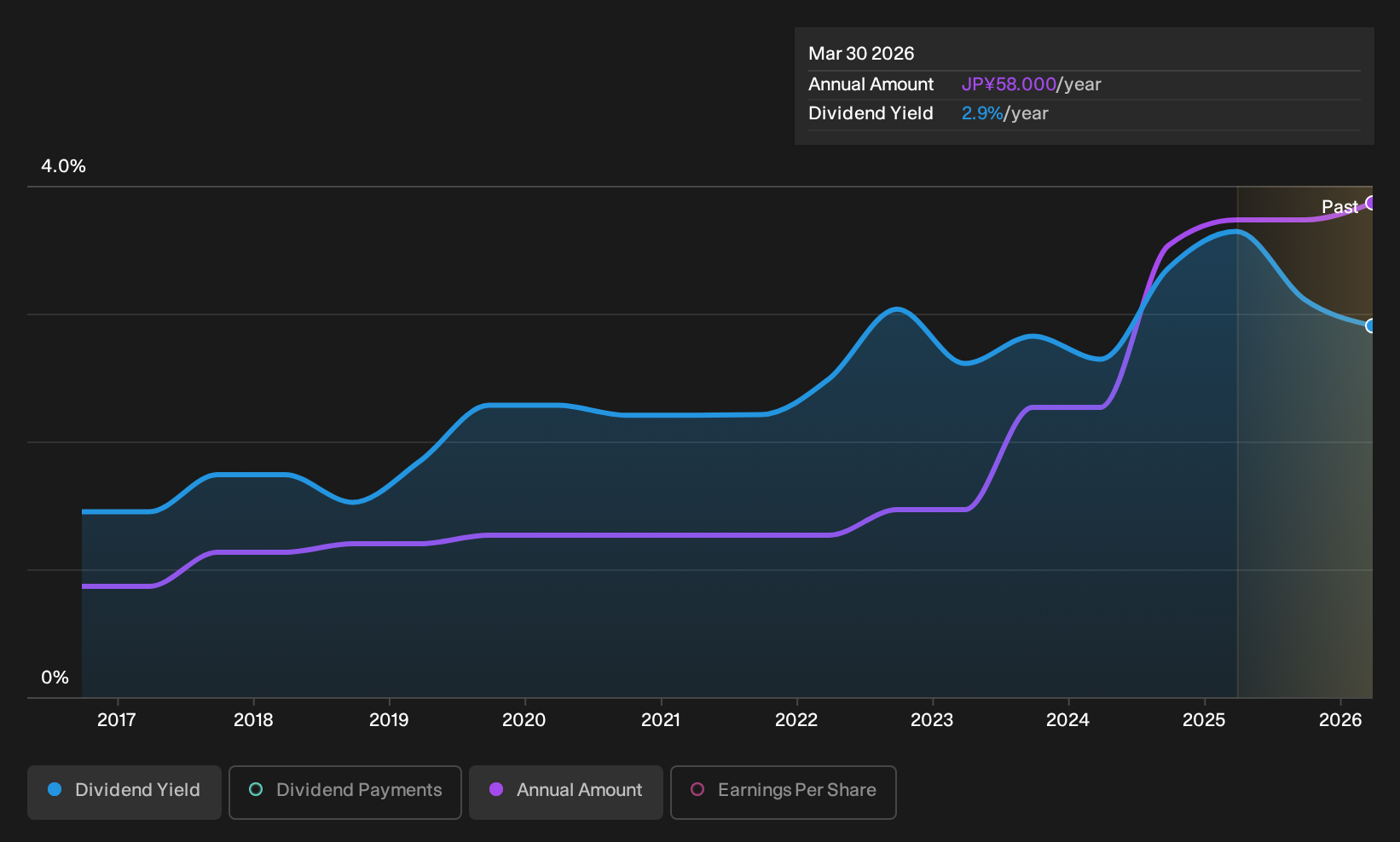Click the purple Annual Amount legend dot
Image resolution: width=1400 pixels, height=842 pixels.
pyautogui.click(x=496, y=789)
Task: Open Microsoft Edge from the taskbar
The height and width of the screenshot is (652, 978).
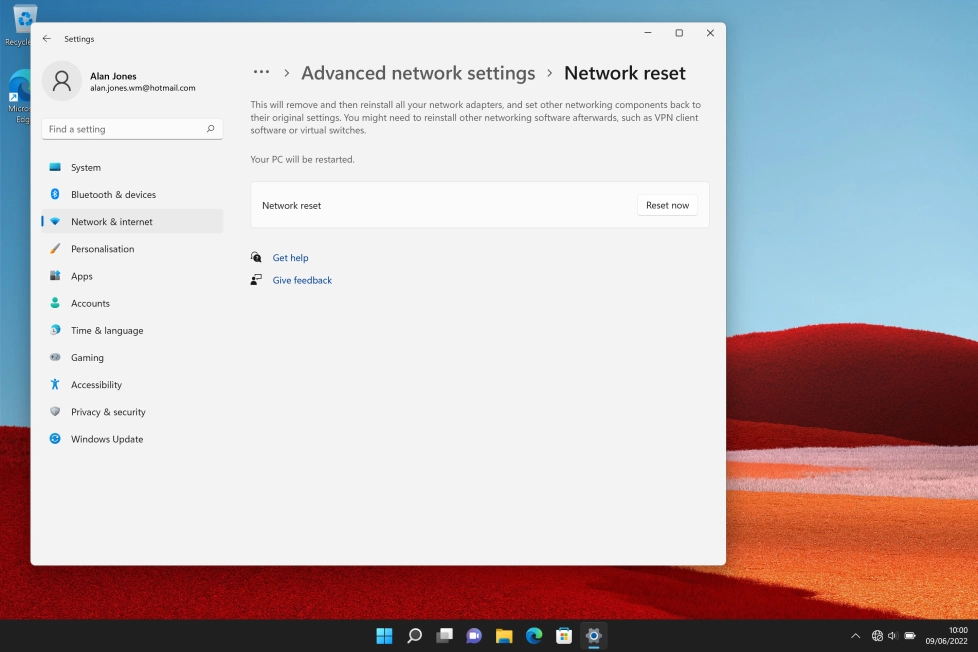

□ □ □ □ □

= THE TASK =
Take the lines from the one containing "Task: Open Microsoft Edge from the taskbar" through the final line of the listing above and print them exactly, including both ends but no pictures.

= RESPONSE TO THE EXERCISE =
Task: Open Microsoft Edge from the taskbar
The height and width of the screenshot is (652, 978).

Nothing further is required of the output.